● Supplied text
______________________________

2021-12-30 Thread Paul Sutton via libreplanet-discuss



On 30/12/2021 08:34, Yasuaki Kudo wrote:

Hello!

I was just casually glancing through my email inbox and this caught my 
attention!

Recently, I have become convinced that a viable way to start a new 
collaborative society is through community efforts in having fun, developing 
our own video games together and by extension, creating rich interactive 
educational content!  Not only the content itself, even the process of making 
the game itself can be made into an educational content (like the show 
PowerNation )

  I am discussing with a few people and hopefully we will start to do something 
next year .

In my opinion, Education is the key to everything, and in terms of computer 
programming, it is the way to simplify software with better algorithm, rather 
than mindlessly putting together unaccountable libraries (NPM??)

Cheers,
Yasu



Hi Yasu

This sounds like a good idea,  however at times I feel we end up just 
reinventing the wheel with things.


There are lots of platforms out there, that teach programming,

https://www.freecodecamp.org is one,  https://www.codecademy.org is 
another,  with the former their tutorials go beyond the courses on offer 
and cover a whole range of areas, including making games.


I have put info below at [1] on a recent free code camp course.

______________________________

● Extracted material
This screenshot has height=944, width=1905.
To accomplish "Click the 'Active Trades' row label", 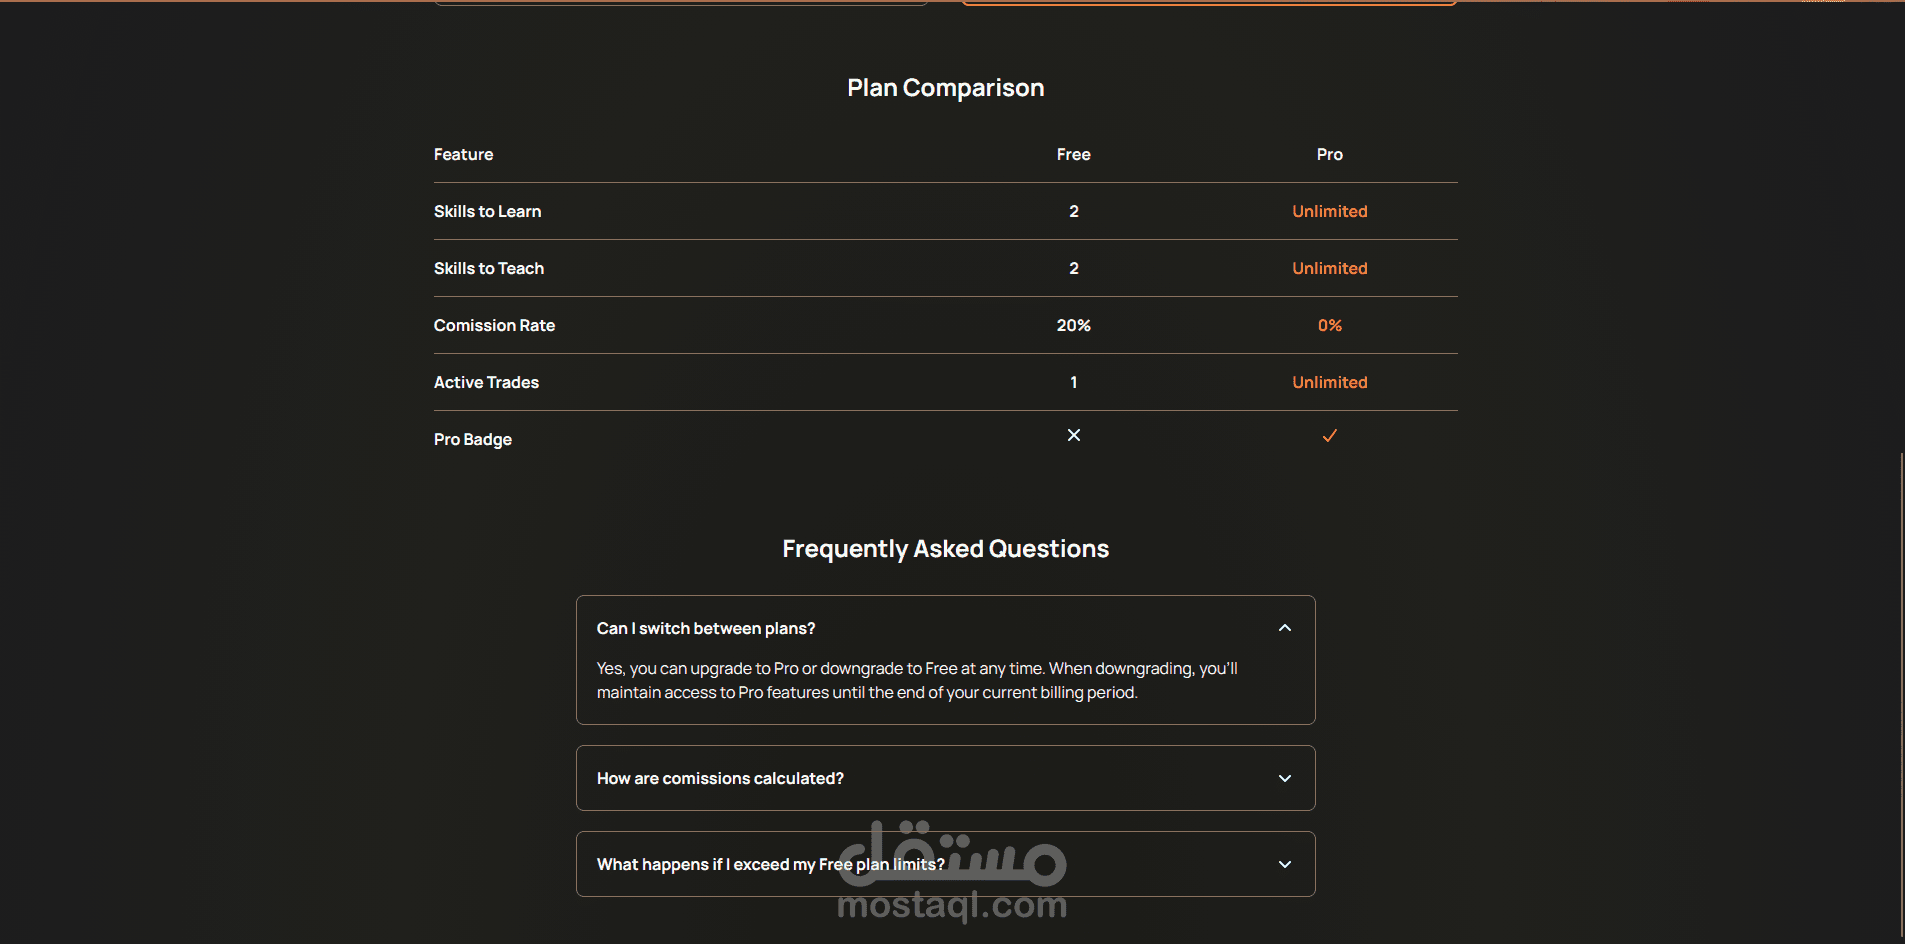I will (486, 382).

______________________________

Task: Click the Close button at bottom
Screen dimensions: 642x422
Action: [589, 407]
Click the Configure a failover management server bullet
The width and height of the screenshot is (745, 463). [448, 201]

______________________________

● Written task 1
In the email thread about building educational games together, why does the reply to Yasu warn that the idea may mean reinventing the wheel? Answer in one to three sentences.
● Written task 2
Pick up the email thread about building educational games together and continue it from its last line.

● Reply 1
Many platforms already teach programming, such as https://www.freecodecamp.org and https://www.codecademy.org. The first of these offers tutorials that go beyond its courses and cover many areas, including making games.

● Reply 2
Perhaps we can make use of these existing assets, while people can 
follow the courses,  surely the language is the same, e.g c/c++ just the 
tools used can vary, so here we would prefer to use the gnu tools for 
example.


Many assets are shared via youtube,  so we can do the same via peertube, 
  I am on Diode.zone but the other instance I am on qoto.org for 
mastodon also hosts a peertube instance, so perhaps make use of what is 
already there.


Make more use of Mastodon for communication too, this will hopefully 
have the effect of showing Mastodon is not only active but has engaging 
and education conversations too.


Given the huge number of choices and options out there, it is really 
confusing for people as to where to get started with learning .  I set 
up a forum at


https://forum.tuxiversity.org/

to try and address some of this, so if you want to study say web design, 
then where do you start,  html is the same, different courses will teach 
you pretty much the same content,  lets help people take the first steps 
and support them.


The biggest problem is person power,  people having the time to dedicate 
to creating the content and supporting people with that.


People need to earn money to buy food, pay bills and put a roof over 
their heads, so if someone is going to take the time / effort to learn 
something then at the end of that there HAS to be doors opening in to 
paid work.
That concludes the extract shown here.